-------- RECORDS SUPPLIED --------
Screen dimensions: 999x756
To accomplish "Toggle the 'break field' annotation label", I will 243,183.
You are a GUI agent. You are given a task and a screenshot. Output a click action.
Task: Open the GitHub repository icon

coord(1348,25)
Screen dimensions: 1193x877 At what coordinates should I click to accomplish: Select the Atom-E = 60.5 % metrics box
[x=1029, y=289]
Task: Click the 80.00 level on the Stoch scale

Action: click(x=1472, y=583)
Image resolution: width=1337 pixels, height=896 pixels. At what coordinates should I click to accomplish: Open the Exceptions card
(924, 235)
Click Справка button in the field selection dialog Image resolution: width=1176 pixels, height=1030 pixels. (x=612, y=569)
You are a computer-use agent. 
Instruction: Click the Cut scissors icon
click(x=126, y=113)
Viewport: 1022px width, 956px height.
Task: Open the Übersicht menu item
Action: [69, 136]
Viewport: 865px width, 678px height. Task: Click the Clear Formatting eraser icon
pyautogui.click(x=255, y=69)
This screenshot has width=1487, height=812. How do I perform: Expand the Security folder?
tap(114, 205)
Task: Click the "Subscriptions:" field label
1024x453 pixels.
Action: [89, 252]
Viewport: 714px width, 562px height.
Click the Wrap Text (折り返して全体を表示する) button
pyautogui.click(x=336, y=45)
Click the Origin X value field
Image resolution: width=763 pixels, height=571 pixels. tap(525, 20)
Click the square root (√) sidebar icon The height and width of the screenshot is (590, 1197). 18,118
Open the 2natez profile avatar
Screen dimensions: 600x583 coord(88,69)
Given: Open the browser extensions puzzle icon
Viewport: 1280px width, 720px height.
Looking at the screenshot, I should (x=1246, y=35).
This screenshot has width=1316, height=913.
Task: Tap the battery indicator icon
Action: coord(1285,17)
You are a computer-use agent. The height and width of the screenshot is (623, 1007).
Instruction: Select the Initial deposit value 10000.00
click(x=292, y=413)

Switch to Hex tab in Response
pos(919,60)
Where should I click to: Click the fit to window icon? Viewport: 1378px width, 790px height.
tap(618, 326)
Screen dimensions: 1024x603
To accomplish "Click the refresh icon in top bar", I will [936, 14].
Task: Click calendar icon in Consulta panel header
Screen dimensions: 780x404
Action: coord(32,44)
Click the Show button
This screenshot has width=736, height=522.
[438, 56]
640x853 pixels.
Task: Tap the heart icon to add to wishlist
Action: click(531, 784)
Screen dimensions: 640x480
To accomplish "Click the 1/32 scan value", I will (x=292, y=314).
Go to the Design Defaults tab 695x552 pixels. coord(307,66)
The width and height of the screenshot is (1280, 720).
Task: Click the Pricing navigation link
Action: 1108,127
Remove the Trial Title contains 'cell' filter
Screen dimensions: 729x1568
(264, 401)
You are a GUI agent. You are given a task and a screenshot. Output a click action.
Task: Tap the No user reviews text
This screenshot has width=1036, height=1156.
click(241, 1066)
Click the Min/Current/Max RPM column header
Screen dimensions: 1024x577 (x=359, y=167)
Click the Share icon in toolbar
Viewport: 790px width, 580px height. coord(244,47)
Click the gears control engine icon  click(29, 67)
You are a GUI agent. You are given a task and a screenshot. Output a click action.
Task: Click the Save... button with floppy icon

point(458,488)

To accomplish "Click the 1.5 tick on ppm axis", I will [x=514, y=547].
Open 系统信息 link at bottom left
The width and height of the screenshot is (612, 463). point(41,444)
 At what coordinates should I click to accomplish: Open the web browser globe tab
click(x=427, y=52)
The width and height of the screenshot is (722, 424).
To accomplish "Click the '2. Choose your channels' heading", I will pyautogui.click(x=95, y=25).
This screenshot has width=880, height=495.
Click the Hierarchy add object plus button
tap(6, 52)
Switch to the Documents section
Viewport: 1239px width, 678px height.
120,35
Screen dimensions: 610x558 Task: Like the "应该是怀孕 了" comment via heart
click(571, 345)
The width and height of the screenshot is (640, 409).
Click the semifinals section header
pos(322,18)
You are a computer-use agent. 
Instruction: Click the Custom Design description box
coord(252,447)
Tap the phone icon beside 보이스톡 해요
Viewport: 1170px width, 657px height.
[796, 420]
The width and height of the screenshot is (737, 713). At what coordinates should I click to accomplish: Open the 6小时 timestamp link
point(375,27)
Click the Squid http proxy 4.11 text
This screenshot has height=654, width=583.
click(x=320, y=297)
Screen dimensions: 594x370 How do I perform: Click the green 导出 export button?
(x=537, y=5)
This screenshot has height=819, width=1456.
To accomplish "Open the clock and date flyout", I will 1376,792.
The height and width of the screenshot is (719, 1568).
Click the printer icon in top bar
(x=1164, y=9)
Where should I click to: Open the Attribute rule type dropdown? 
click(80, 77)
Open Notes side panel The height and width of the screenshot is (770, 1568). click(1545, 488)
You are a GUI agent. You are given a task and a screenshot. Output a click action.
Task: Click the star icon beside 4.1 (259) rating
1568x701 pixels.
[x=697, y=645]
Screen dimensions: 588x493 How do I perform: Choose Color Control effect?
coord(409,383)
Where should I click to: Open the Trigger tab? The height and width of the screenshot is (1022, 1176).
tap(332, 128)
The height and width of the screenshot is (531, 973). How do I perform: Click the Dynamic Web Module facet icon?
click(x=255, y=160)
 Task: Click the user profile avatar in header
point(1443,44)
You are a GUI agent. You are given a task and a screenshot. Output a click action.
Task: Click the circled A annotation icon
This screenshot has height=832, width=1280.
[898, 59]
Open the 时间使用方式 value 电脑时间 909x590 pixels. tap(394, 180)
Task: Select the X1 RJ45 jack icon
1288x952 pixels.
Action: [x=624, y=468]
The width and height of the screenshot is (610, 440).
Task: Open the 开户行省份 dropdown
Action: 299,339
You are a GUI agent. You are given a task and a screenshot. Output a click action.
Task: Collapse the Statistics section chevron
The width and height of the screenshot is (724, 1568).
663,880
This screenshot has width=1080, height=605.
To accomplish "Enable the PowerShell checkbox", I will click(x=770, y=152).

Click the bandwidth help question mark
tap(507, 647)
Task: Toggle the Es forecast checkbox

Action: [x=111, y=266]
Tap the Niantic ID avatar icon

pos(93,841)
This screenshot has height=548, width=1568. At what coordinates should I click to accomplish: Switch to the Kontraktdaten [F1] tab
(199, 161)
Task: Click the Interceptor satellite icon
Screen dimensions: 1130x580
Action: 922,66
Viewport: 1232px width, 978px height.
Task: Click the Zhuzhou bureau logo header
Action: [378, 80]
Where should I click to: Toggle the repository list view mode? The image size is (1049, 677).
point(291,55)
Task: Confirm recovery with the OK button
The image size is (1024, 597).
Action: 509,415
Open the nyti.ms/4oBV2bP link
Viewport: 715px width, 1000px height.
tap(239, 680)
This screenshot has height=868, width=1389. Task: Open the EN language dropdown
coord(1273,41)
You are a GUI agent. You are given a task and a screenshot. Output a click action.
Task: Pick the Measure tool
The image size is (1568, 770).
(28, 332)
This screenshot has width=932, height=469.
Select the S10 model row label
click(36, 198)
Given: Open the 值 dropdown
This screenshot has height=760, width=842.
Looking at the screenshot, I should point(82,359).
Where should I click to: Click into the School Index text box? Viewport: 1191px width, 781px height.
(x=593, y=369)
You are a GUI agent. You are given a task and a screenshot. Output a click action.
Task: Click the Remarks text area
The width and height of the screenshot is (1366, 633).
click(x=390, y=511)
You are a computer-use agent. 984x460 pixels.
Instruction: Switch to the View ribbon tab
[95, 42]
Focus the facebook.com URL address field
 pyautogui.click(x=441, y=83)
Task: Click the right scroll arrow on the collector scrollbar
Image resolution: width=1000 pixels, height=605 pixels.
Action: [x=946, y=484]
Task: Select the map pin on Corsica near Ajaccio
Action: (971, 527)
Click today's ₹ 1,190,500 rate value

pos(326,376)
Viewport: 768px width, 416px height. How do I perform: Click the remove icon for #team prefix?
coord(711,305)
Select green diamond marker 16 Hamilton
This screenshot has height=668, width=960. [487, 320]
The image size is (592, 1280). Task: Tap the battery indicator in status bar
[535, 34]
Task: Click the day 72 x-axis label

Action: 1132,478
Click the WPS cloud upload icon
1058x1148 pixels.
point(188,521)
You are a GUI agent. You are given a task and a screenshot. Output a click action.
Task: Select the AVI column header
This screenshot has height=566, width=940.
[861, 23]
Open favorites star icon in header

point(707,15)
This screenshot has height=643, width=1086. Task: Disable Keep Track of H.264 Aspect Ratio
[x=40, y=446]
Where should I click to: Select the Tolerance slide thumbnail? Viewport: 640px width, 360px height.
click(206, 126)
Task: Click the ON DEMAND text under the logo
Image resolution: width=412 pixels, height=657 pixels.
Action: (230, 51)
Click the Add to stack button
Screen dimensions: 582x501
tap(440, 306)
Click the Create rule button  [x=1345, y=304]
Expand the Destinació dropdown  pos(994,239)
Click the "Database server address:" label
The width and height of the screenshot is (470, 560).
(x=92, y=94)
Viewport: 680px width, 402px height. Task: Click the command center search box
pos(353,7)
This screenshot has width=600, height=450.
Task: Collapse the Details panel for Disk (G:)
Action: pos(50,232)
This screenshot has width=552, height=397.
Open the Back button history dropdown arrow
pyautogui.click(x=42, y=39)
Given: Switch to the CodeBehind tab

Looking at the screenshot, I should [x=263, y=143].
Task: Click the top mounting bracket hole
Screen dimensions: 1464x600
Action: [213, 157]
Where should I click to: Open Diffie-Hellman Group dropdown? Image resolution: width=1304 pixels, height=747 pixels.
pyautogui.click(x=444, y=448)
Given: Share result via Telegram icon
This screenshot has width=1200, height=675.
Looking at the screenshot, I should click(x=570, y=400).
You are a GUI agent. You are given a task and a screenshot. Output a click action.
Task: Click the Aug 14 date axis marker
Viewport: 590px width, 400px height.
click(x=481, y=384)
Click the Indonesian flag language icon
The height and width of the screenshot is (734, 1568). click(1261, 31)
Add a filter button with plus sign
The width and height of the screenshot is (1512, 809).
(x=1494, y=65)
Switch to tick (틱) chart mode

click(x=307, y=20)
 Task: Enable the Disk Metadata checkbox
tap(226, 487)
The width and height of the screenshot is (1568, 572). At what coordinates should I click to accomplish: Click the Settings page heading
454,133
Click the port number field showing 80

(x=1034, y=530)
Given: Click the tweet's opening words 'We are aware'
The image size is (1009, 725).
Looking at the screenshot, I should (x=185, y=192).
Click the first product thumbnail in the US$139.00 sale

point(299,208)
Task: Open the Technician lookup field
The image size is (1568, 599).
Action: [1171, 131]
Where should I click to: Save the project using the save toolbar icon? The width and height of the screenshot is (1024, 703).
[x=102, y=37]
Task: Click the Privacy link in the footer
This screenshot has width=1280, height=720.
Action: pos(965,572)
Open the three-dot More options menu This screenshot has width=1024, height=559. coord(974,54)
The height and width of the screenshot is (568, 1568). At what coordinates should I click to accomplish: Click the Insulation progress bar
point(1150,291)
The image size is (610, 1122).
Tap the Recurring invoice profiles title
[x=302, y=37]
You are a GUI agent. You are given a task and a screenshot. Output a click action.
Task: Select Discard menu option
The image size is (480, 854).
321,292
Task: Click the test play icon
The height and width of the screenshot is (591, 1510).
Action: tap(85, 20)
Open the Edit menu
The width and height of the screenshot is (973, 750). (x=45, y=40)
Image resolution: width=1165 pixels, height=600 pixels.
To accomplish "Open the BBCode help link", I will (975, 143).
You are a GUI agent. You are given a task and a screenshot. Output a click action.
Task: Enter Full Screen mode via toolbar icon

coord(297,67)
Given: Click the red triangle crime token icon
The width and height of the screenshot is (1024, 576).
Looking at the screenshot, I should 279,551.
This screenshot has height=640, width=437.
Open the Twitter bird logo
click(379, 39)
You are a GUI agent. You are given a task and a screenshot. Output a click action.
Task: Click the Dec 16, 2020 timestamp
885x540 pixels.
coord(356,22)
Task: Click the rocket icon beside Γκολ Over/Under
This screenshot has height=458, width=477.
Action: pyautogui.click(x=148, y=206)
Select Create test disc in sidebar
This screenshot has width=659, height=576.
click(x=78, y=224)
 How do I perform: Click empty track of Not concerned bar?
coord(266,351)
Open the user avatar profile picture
--------
_TO DO_.
Search the material for the string "computer" and return each line that has it.

_ANSWER FOR THE TASK_.
You are a computer-use agent. 
You are a computer-use agent. The height and width of the screenshot is (623, 1007).
You are a computer-use agent. 
You are a computer-use agent. 984x460 pixels.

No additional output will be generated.